There are some limitations to consider. First, the sample, although stratified by skills, was still small and came from two institutions. Consequently, the statistical power might be low and the findings might not be broadly generalizable. Second, the framework is dependent on specific hardware, including an eye tracker, EMG/ECG sensors, and depth-based hand-tracking devices. Multimodal instrumentation is important for capturing high-resolution behaviours, but will not be equally available in all training centres or clinical contexts. Third, the models of performance established in the present study might not generalize well to contexts using different 3-D modelling software, AI toolchains, or curricula. Variations in user experience, complexity of task, and sensor integrity will affect estimates of competence. Future work should, therefore, seek to validate the system with larger and more diverse samples, assess lower-cost sensing alternatives, and examine the potential use of the system in wider clinical and educational contexts.

Future extensions include federated deployment, enabling cross-hospital sharing of encrypted model updates without exposing patient-specific meshes; integration with large vision-language models capable of converting skill-deficit vectors into natural-language coaching tips; and deeper alignment with RSNA and ISO regulatory frameworks to transform competence trajectories into formal, auditable evidence. Longer-term, the same sensing-and-fusion architecture could be applied to surgical robot console operation, additive-manufacturing build-job optimisation, general CAD education, and even AI-augmented histopathology annotation, expanding its impact beyond 3-D medical modelling. Overall, findings establish that the proposed framework reliably differentiates between skill levels, allows for the prediction of downstream modeling performance, provides interpretable feedback that users trust, and adapts to evolving clinical technologies. It therefore constitutes a foundational step towards scalable, scientifically sound, and regulation-ready assessment of engineering competence in high-stakes AI-enabled health applications.

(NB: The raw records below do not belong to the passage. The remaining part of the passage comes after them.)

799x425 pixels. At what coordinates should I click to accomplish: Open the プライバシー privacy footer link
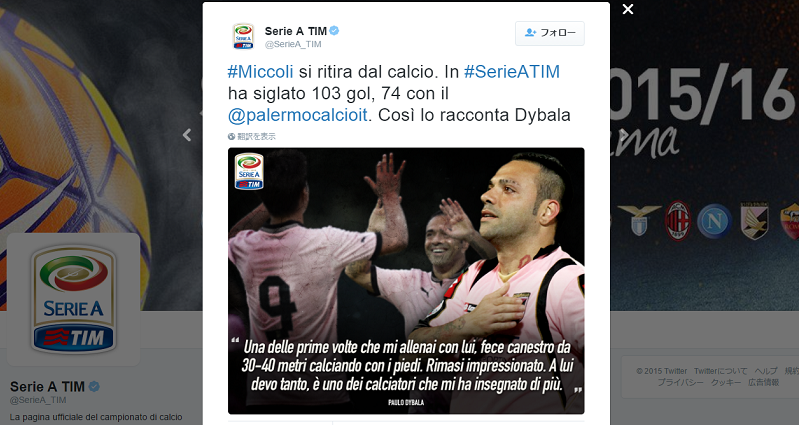point(680,382)

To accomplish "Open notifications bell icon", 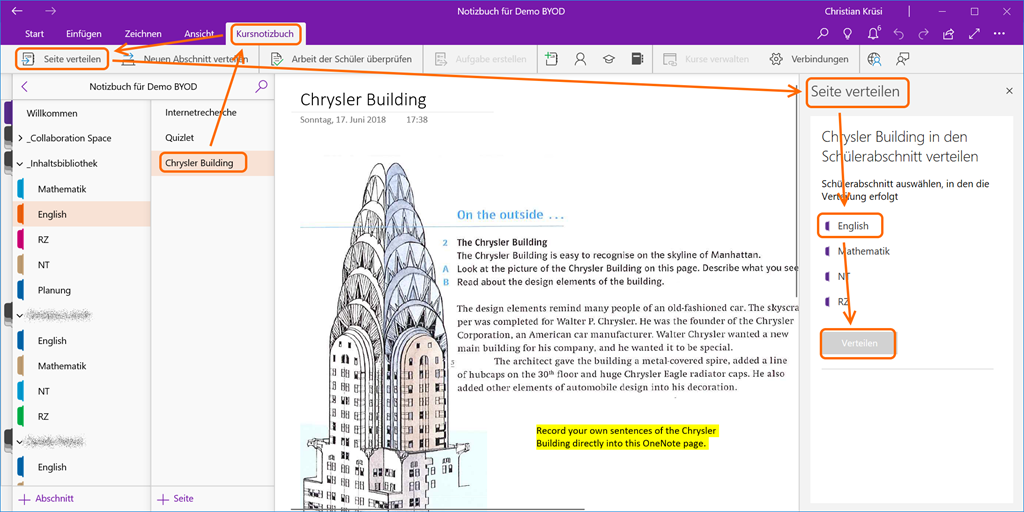I will tap(874, 35).
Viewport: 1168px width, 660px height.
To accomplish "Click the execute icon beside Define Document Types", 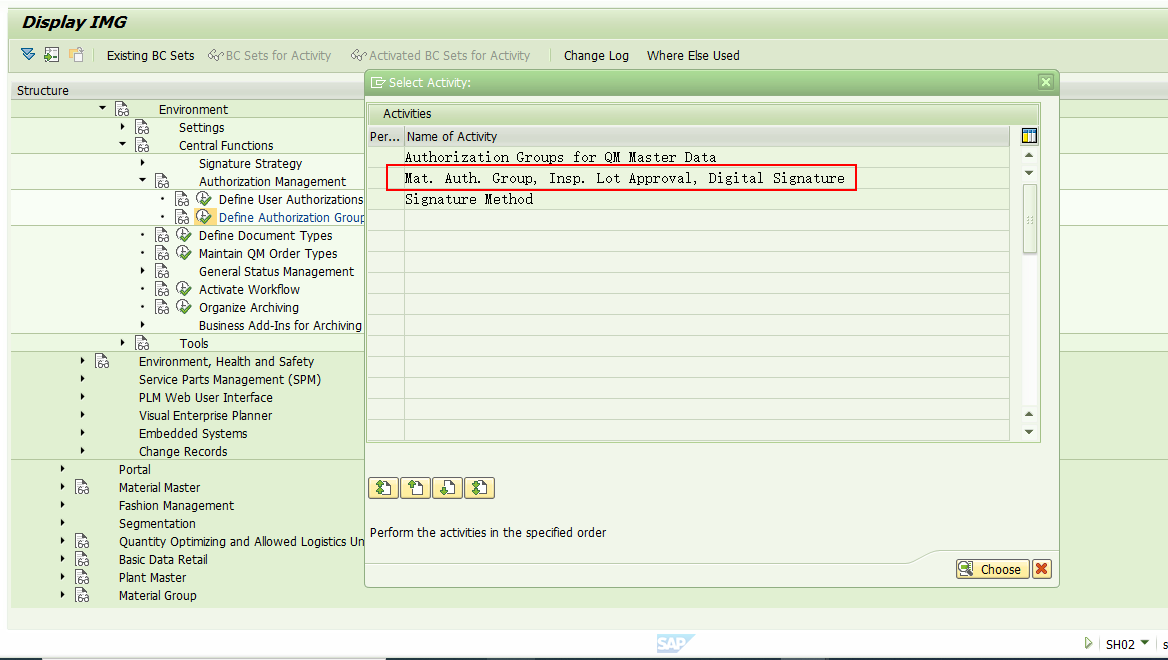I will 183,236.
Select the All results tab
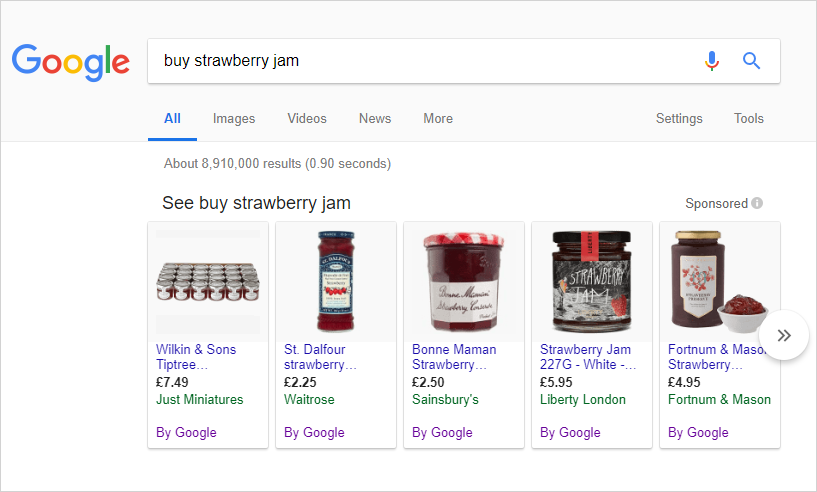The width and height of the screenshot is (817, 492). click(172, 119)
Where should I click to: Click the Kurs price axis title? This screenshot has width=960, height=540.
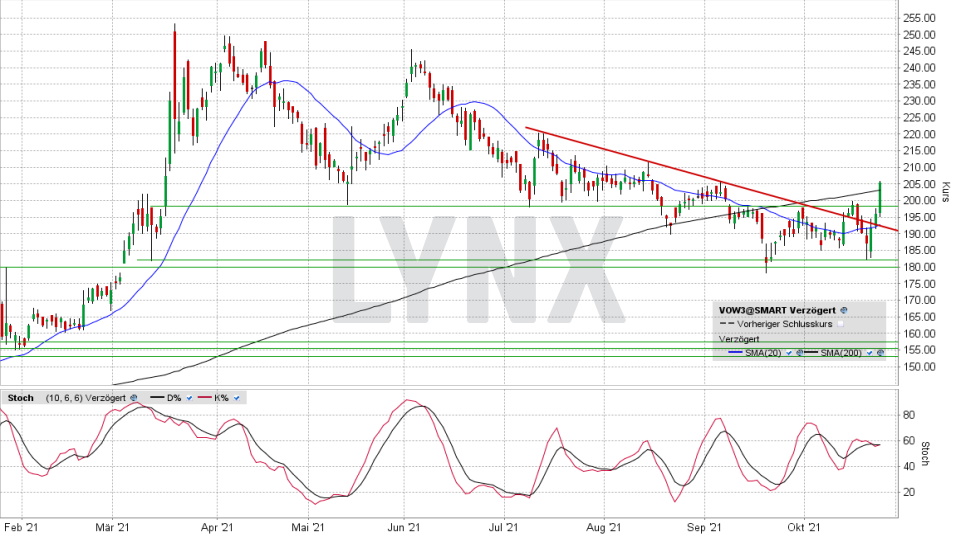coord(945,191)
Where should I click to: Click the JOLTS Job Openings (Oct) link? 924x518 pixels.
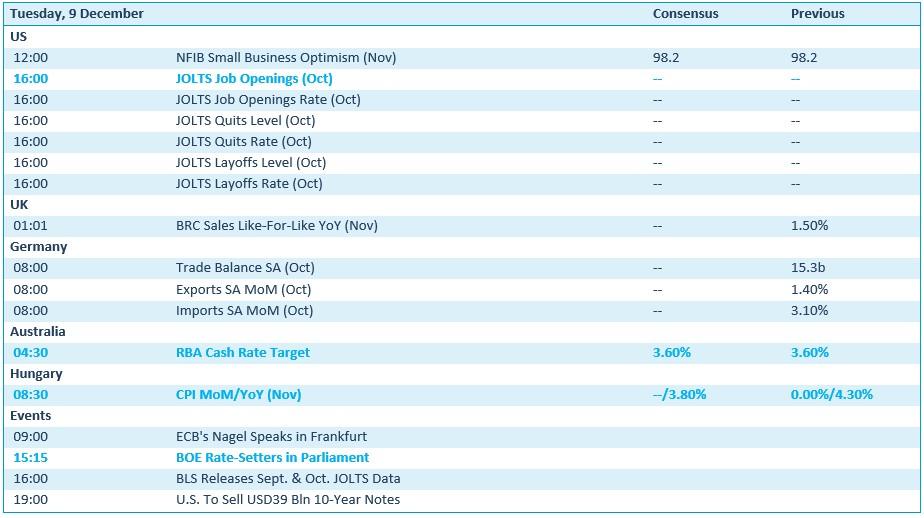[254, 78]
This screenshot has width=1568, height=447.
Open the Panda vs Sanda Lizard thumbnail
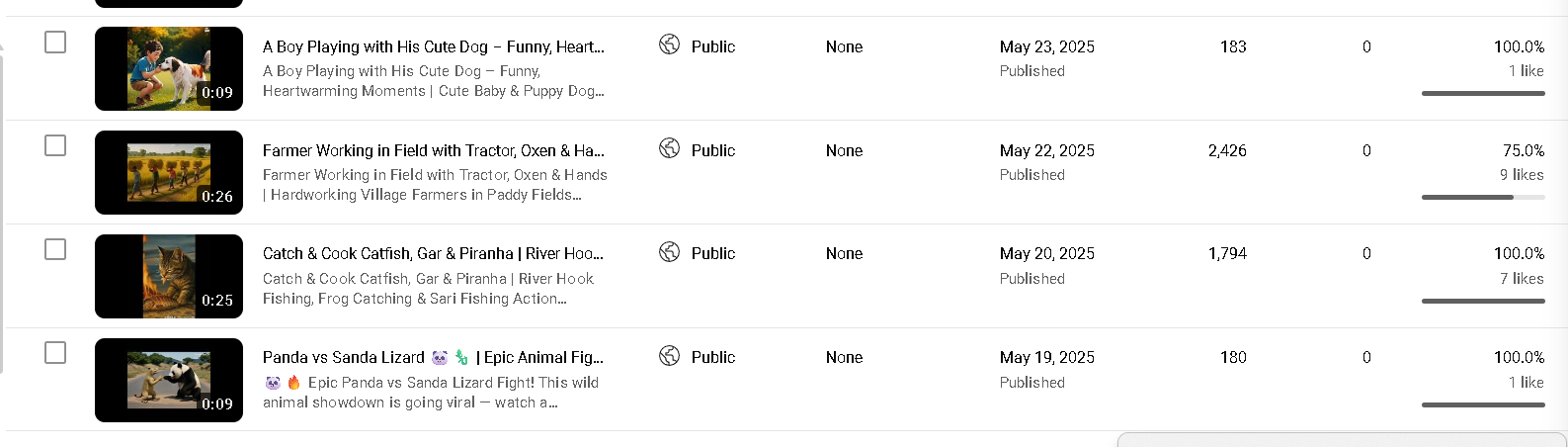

In this work, presented the first end-to-end visual analytics framework that quantifies, updates, and communicates engineering competence in AI-assisted, health-related 3-D modelling, which included multimodal sensing, a Bayesian framework for evidence fusion, and visual feedback that is interpretable. Transitioning from outcome-based quality checks to a dynamic and situational-aware assessment of shared understanding of workflow competence reflects clinical expectations, but also allows for regulatory oversight and modelling quality to be anticipated downstream. The framework, which provided evidence of construct, concurrent, and predictive validity, demonstrated that the system identified skill levels reliably, learned about downstream modelling quality, could assess modelling quality on-the-fly, and supported effective user learning. Evidence from this research shows the future is bright for competence-aware analytics to impact the safety, reliability, and reproducibility in medical 3-D modelling. Going forward, several directions will advance the impact of this work. First, federated deployment will support collaborative model calibration among hospitals, while allowing hospitals to stay compliant with post-2019 privacy regulations around the sharing of raw patient data, which facilitates data-set expansion and overall variance in new models for training. Second, LLM-driven coaching - by integrating advanced vision-language models - will finally allow for real-time, tailored micro-feedback on modelling behaviour and visual anomalies linked to observable modelling behaviors. Third, with deeper integration into the regulatory process and standards like ISO 13485 and developing process-validation approaches, it would be possible to translate metrics of real-time skills into auditable evidence in support of certification and QMS. In addition to these directions, future work will investigate lightweight sensing configurations, expansion of compatible software, and domain transfer to similar tasks such as surgical robotics, additive-manufacturing planning, and digital pathology workflow. With these possibilities, this development could support the framework as scalable groundwork for next-level human-AI collaboration in safety-critical modelling environments.